◇「ケーススタディで学ぶ 「コーチング」に強くなる本 現代の上司に必須のコミュニケーションスキル 」本間正人
上司と部下の会話を集めたケーススタディ集。 5つのテーマに関する会話が掲載されており,会話の中でコーチングがどう展開されているかが分かるようになっている。これまで読んできた本間さんの著書に掲載されているケーススタディと同様,人間臭い登場人物が出てくるため,親近感をもって読める。
◇「メンタル・コーチング~流れを変え、奇跡を生む方法~」織田淳太郎
本間さんの著書,結構読んできたが,いつもながら分かりやすくまとまっている。コーチングとは?に始まり,似て非なるものである,カウンセリングやコンサルティング,アドバイシング,ティーチング,メンタリング,マネージングとの違いの説明や,おなじみのGROWモデル,キャラクター設定や状況が把握しやすいプロットでのコーチング実践例を提示している。
これまでに私が読んだ本間さんの著書には記載がなかったと思われる内容の1つが,無限選択肢のスキルというもの。これまでのやり方にとらわれず,常に新しい選択肢を探し取り入れていきましょうというものだが,抜本的に新しいものにせずとも,これまでのやり方の一部を変えたり,逆発想で見直したり,先を見通したり,複数の方法を組み合わせたりすることで変えることができるのだ。
コーチングでは,答えはクライエントの中にあるとしているが,この答えは心の奥底に秘められているものであり,そう簡単には出てこないらしい。すぐ出てくる答えは,「常識的で平凡」。そして,自分から出した答えでないと人は動かない。これらを明示してくれたことが励みになった。

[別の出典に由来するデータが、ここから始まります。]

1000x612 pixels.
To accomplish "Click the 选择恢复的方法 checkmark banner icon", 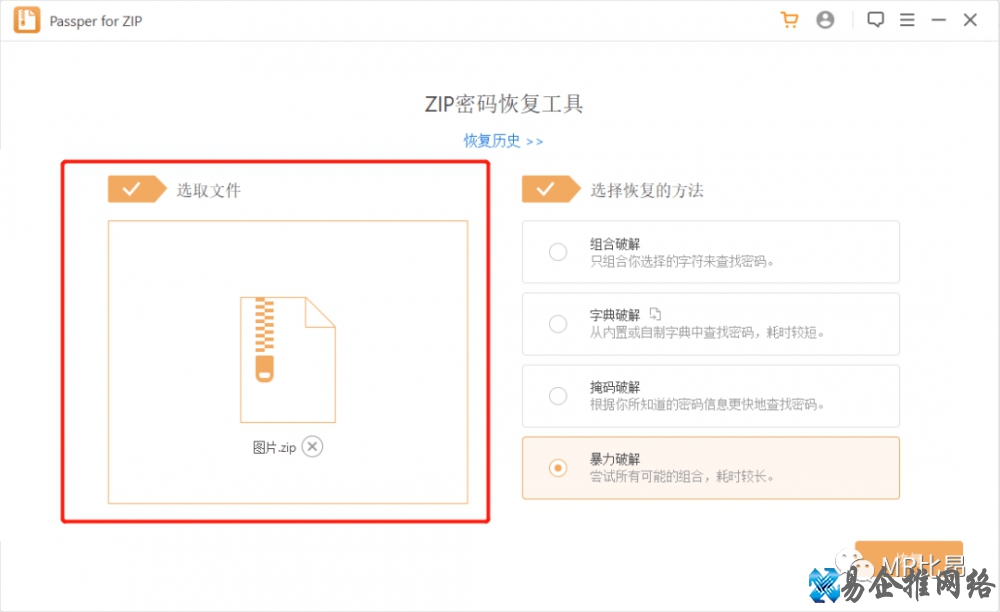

◇「4つのタイプ コーチングから生まれた熱いビジネスチームをつくる」鈴木義幸
コントローラー,プロモーター,サポーター,アナライザーの4タイプについて,それぞれがどういうタイプか,それぞれのタイプの上司・部下をもったとき,どのようにコミュニケーションをとればよいかを述べた本。自分がどのタイプかを診断できる簡易テストや,行動傾向からのタイプの割り出し方も記載している。
◇「究極の勝利 ULTIMATE CRUSH 最強の組織とリーダーシップ論」清宮克幸
早稲田大学ラグビー部監督としての5年間をまとめた話。 早稲田大学ラグビー部にどのような練習を取り入れ,どのように選手たちに接し,どのように強いチームに仕上げていったかをまとめている。また, 清宮さん自身が尊敬している監督たちとのエピソードにも触れられている。
監督をするうえで心構えやコーチングの手法がまとまっているわけではなく, ラグビー部での活動記録の色合いが強い。よって,ラグビーにあまり興味のない私は,途中で飽きてしまった。とはいえ,「スローガンは具体的な動きをイメージできるものでないと弱い。つまり,空念仏のようなものに終始してしまう」のくだりには響くものがあった。なぜなら,私自身が様々な言葉や話をインプットする中で,私を動かす言葉と動かさない言葉があるということを感じているからだ。動かさない言葉は,さっと通り過ぎていくだけ。そういうわけで,自分に対して,そして誰かに対してスローガン・目的・目標を掲げるとき,自分を,そして他者を動かすような言葉を紡ぎたい。
◇「最強のコーチング」清宮克幸
清宮さんの監督経験から導いたコーチングのtips,リーダーとしてのtipsを10個にまとめた本。こちらもラグビー部監督時代のエピソード(先の本とかぶる内容あり)を多数含む。第1章の清宮さんの人柄が示されていた部分が私はいちばん面白かった。自身が認めるアクの強さ,共創型リーダーとはかけ離れているが,自らが頭をとって周囲を巻き込んでいけること,要領重視なこと,など。リーダーの形はいろいろだ。